Brooke Jenkins will not let herself be interviewed. A tough reporter would question her seriously and, perhaps, unearth some unpleasant truths about this grifter politician on the make.
Jenkins can’t let it go. She needs her scapegoat to validate her precarious perch as The City’s anointed chief law enforcement officer.
Jenkins scapegoating statement says it all about the treacherous political creature who clawed her way into office by destroying a decent honest Progressive District Attorney, Chesa Boudin. Calling herself a “volunteer” only to disclose after she was safely ensconced in office by the equally treacherous Mayor London Breed. Brooke Jenkins disclosed she was paid over 150K for her treachery in the political coup d’etat of June 7, 2022.
This woman has no shame. She refuses to take responsibility for the State of Crime in San Francisco. Continuing to cast aspersions on the Man who promoted her career. Only to turn on him in an act of evil political opportunism.

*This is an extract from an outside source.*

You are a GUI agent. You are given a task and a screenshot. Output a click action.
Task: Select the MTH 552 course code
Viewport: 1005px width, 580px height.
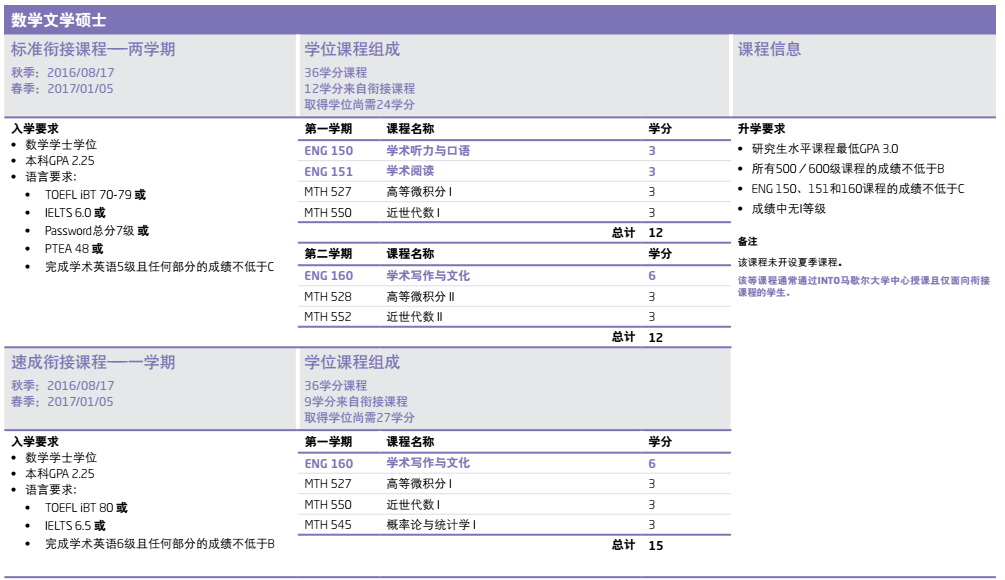(328, 317)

Brooke Jenkins will pay the political price as crime in San Francisco spirals with no end in sight.

Excerpted from SF Gate 7.6.2023
Taken altogether, how can Brooke Jenkins’ first year in office best be described?
In a statement to SFGATE on Thursday — two days ahead of her first full year in office — Jenkins said, “I believe we have and are making progress every day to improve conditions on our streets. It was years of prosecutorial neglect that contributed to the conditions in our neighborhoods, but we have set a new direction and tone in San Francisco that brazen drug dealing will be prosecuted.”
Evaluating whether street conditions are improving is largely subjective; noted Boudin detractors believe things are getting better, while others who’ve long documented their public safety observations seem to disagree.

Data shows fatal overdoses are rising, and Jenkins’ office is currently struggling to obtain convictions for drug crimes. It also shows violent crime is up under Jenkins, while property crime is down, as first reported by Mission Local. But those data points have caveats, too: The COVID-19 pandemic brought life to a halt in 2020, leading to a decrease in criminal reports that year and in the first half of 2021.
If crime rates are directly linked to DA policy, as Jenkins suggested when she was campaigning against Boudin, then she failed to deliver on her promises in year one. But after taking office, she offered a different benchmark for success.